Parisar survey shows helmet compliance rate dropped from 66% to 46% after Police stopped on-road enforcement
A survey conducted by Parisar has revealed that only 46% two-wheeler users in the city wear a helmet. The survey was conducted on 5 days at 10 junctions scattered across the city. 712 photographs were taken and analysed. 5,498 two-wheelers were captured in the survey, which included 995 two-wheelers with a pillion. Out of these 3003 (55%) riders were observed to be wearing a helmet, while only 30 (3%) pillion riders were using a helmet.

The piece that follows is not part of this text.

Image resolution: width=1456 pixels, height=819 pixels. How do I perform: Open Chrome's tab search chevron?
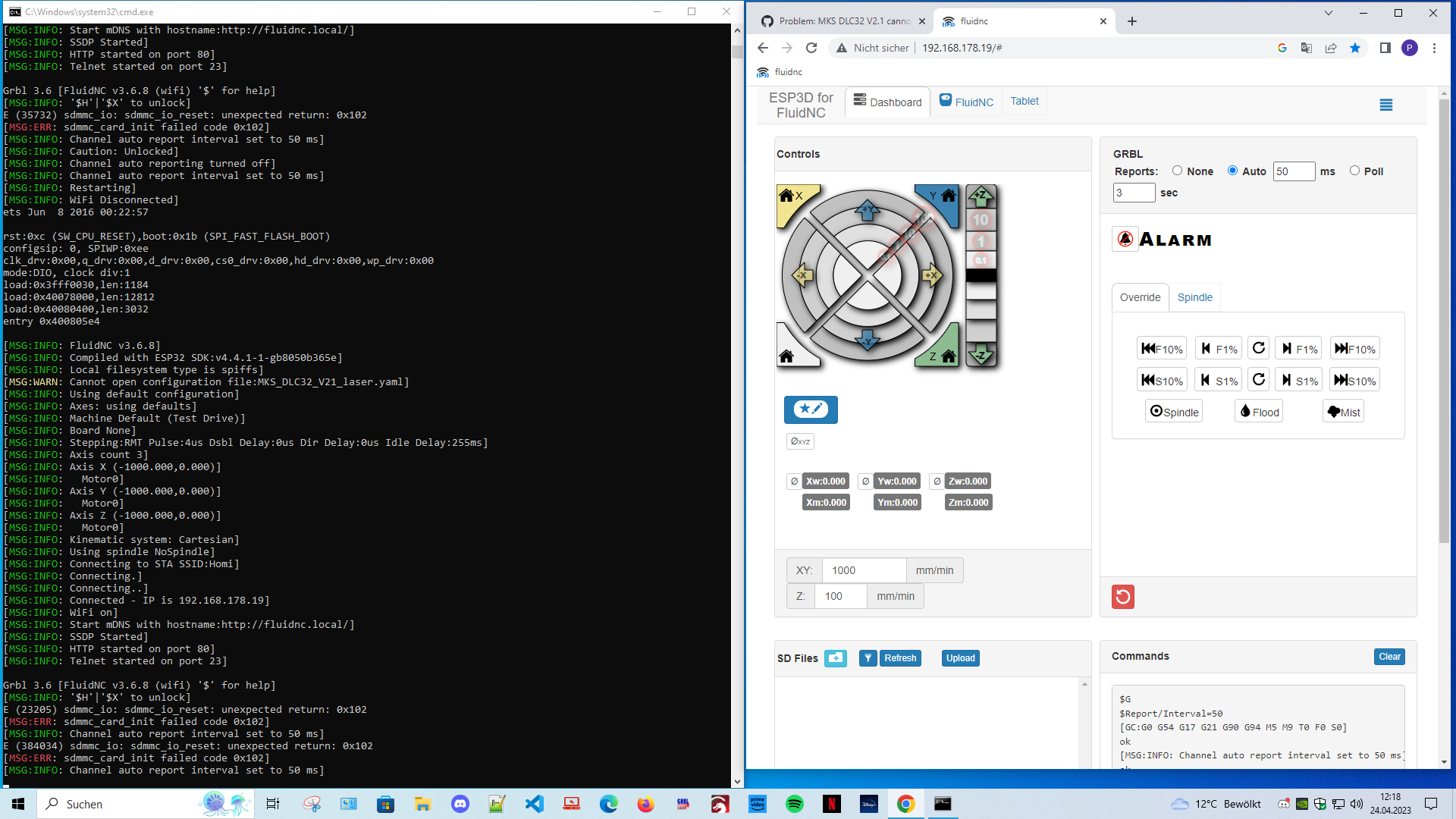1328,13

In May last year a similar survey showed 28% riders and 1.1% pillions wearing a helmet. In December 2018, after a 6-month awareness drive by the Traffic Police, another survey showed that the compliance rate went up by just a few percent. In January this year the Police started enforcing the helmet rule. The Police themselves reported that the compliance rate shot up to 66% in just a few weeks. The enforcement drive was supported by the medical community, various professional groups, victims and survivors, and road safety activists. However, after Pune MLAs complained to the then Chief Minister Phadnavis, he asked the Police to stop on-road enforcement of the helmet law. Since then the compliance rate has dropped by 20%, thus revealing the ineffectiveness of enforcement only by CCTV footage.
Parisar found that most challans issued by CCTV remain unpaid and the Police have no mechanism to track the challans and ensure fine collection. Many challans fail to get delivered and sometimes get delivered to the wrong people.
“Globally it has been seen that only consistent on-road enforcement works as a deterrent and can ensure high rates of compliance. The Traffic Police were doing a very good job but unfortunately stopped due to political pressure. The results of this survey show that they have to start the campaign again”, said Ranjit Gadgil, Program Director at Parisar.
As per the latest Road Accident report published by the Ministry of Road Transport and Highways (MoRTH), fatalities in Maharashtra increased to 13,261 in 2018 making the State the second highest in the nationwide tally. Two-wheeler fatalities total 55, 336 (36%) of the total fatalities, making two-wheelers one of the most vulnerable road users. The Ministry also reported that 43, 614 of these fatalities involved those not wearing a helmet.Helmets reduce the chance of a fatality by 40% and severe injury by 70% in the case of a crash”, said Sandeep Gaikwad of Parisar who conducted the survey. “Hence the Ministry has taken a very serious view on the mandatory use of helmets and increased the fine for not wearing one to Rs 1,000 with a mandatory 3-month licence suspension. The clause that allowed States to give exemptions to the use of helmets has also been removed”.